What I Like About KubeShark

I like the lightweight format. The repository is readable, references are organized by topic, and the main workflow fits in a clear SKILL.md.

I also like the failure-mode approach. It’s far more operational than a vague list of best practices. When talking Kubernetes, “securityContext” alone isn’t enough. You need to think about networking, rollout, resources, APIs, secrets, RBAC, and rollback.

Another plus: the token efficiency effort. References are split up, so an agent can load only what’s relevant. In theory, this prevents drowning the model in the entire Kubernetes documentation.

What I Don’t Like About KubeShark

I’m not a fan of the name “KubeShark” if you’re expecting a tool that observes a cluster. The name almost implies a scanner or network analyzer, while the project is actually a generation and review skill.

I also find the marketing promise a bit overblown. “Eliminate hallucinations” is too ambitious. My test shows it’s more accurate to say “reduces common omissions, especially when paired with validation loops.” That’s already valuable, but it’s a different promise.

One last point: without Claude Code or Codex in the loop, you have to cobble together a test harness. That’s not a problem for the intended audience, but for a general reader, it’s worth understanding that installation mainly activates agent behavior.

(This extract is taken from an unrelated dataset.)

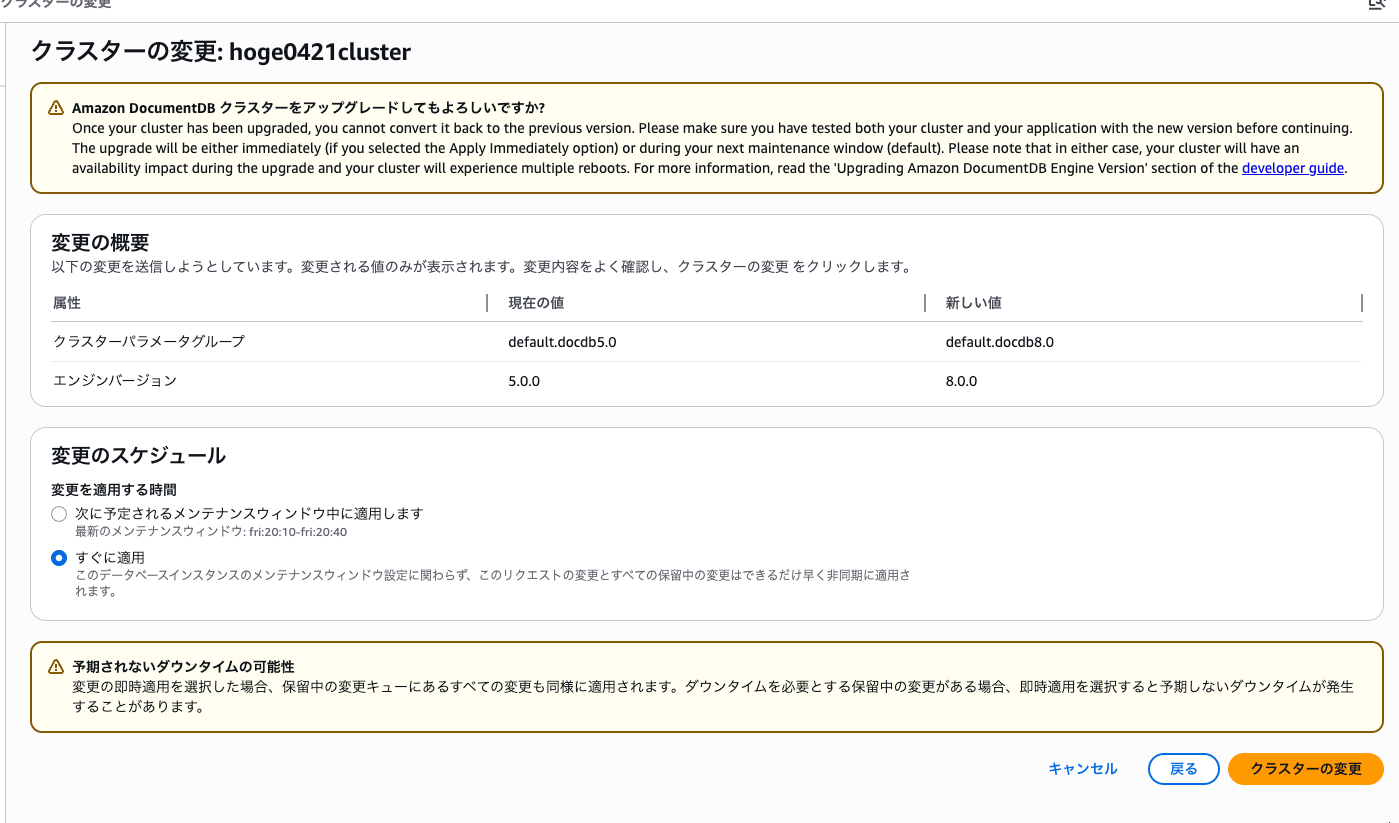Select the エンジンバージョン table row
The width and height of the screenshot is (1399, 823).
tap(300, 381)
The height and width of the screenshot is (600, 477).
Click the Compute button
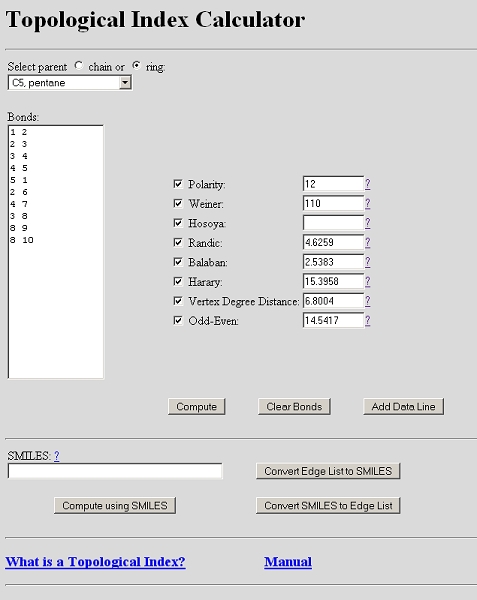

Should You Adopt KubeShark?

My verdict: worth trying if you’re already using Claude Code or Codex to write Kubernetes configs. I’d adopt it as a prompt guardrail in an infrastructure repo, especially to avoid bare manifests with no resources, no probes, and no network thinking.

I wouldn’t adopt it as a standalone validation tool. The right approach, in my view: KubeShark to constrain the agent, then automated validation with schema checks, policies, deployment tests, and human review.

For a DevOps team, it’s useful in three cases: generating Helm or YAML drafts, quickly reviewing manifests, and onboarding developers who touch Kubernetes without being experts. For sensitive production workloads, it should remain a first line of defense, not the final word.

FAQ

Does KubeShark install anything in the cluster?

No. KubeShark is a skill for code agents. It guides manifest generation and review, but it doesn’t deploy anything to Kubernetes on its own.

Does KubeShark replace kubeconform or Kyverno?

No. It can suggest better manifests, but you still need to validate with deterministic tools. In my test, kubeconform confirmed the schema, but a runtime detail still needed verification.

Is KubeShark worth it for a DevOps freelancer?

Yes, if you’re already using an AI agent in your infrastructure repos. It helps structure responses and avoid common omissions, but it needs to be integrated into a real control pipeline.